A plane carrying Fowle landed early Wednesday morning at Wright-Patterson Air Force Base, near Dayton in his home state of Ohio, the Associated Press reported.
His arrival back in the U.S. led to emotional scenes as Fowle was reunited with his wife, three children and other relatives. Base Col. John Devalier told AP that Fowle seemed happy, and was thrilled to have returned to the U.S.
CBS This Morning are reported that Fowle's release by North Korea yesterday caught U.S. officials "by surprise".
The original article about Fowle's release yesterday follows below.
WASHINGTON — The Obama administration confirmed Tuesday that Jeffrey Edward Fowle, an American who had been detained by North Korean authorities since this summer after he reportedly left a Bible in a restaurant, is on his way back to the United States.

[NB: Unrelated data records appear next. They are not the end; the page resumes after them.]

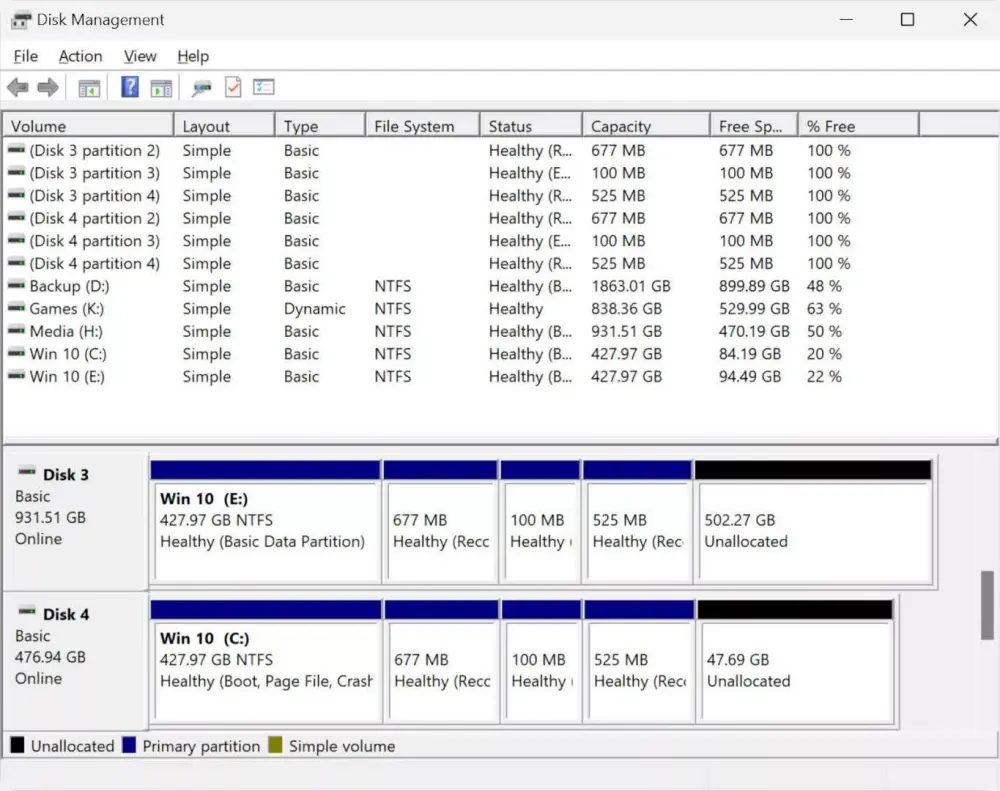
Task: Select Disk 3 unallocated 502.27 GB block
Action: click(x=814, y=522)
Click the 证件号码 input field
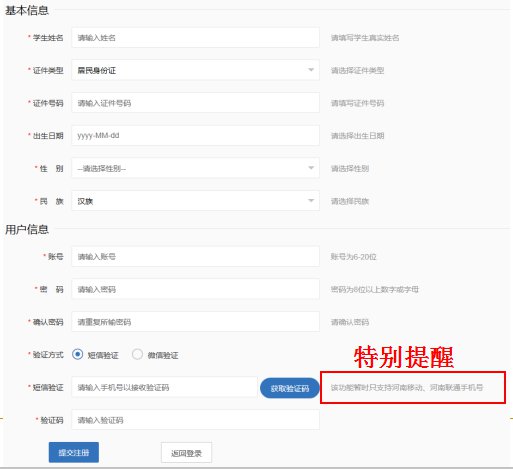This screenshot has width=513, height=469. click(195, 103)
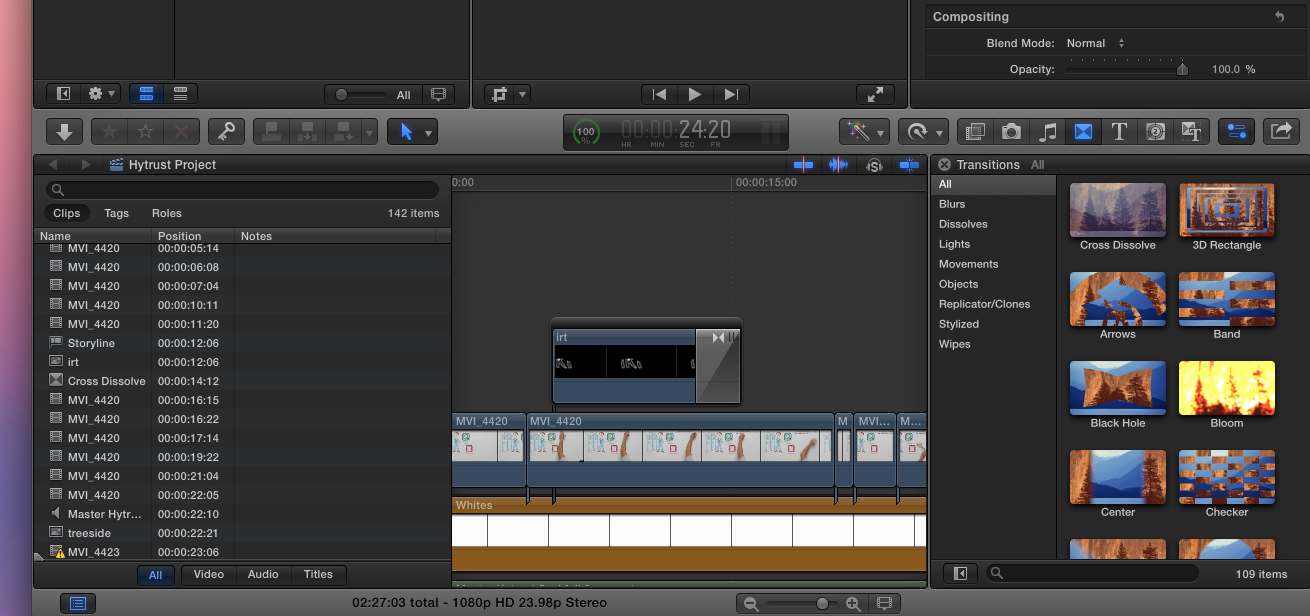
Task: Open the keyword editor key icon
Action: pyautogui.click(x=226, y=131)
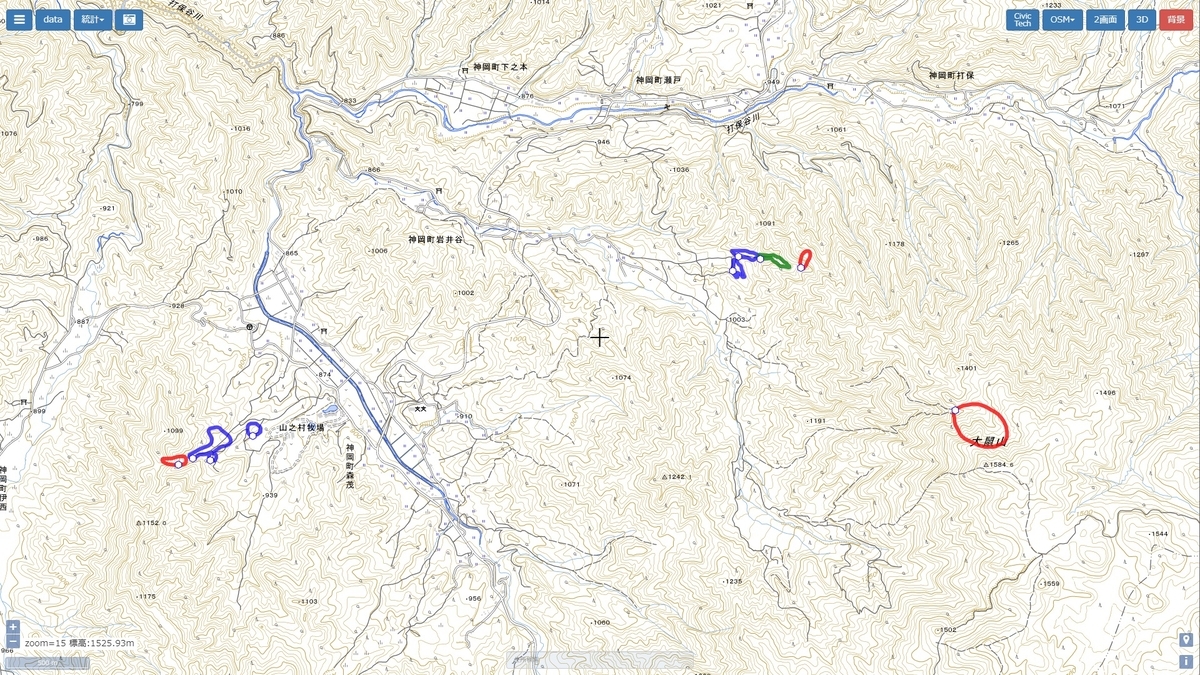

White House press secretary Josh Earnest told reporters that Fowle had been released after negotiations with the North Korean regime conducted through the embassy of Sweden, which acts as the "Protective Power" for the United States in Pyongyang. North Korea and the U.S. do not have formal diplomatic relations.
In a statement, the State Department also confirmed Fowle's release and urged North Korean leaders to release two other U.S. citizens currently detained in the country.
"We remain focused on the continued detention of Kenneth Bae and Matthew Miller and again call on the DPRK to immediately release them. The U.S. Government will continue to work actively on their cases," read the release. "We thank the Government of Sweden for the tireless efforts of the Embassy of Sweden in Pyongyang, which acts as our Protecting Power in the DPRK."
In July, Reuters reported Fowle was on vacation in North Korea when he was arrested. Reports at the time said he was detained Fowle had left "a bible under a bin in the toilet at a club for foreign sailors" before he left. Unlike Bae and Miller, Fowle was released before standing trial as scheduled in North Korea.
The State Department said the U.S. military will transport Fowle out of North Korea. Further details on the timing were not yet available, Earnest and the State Department said.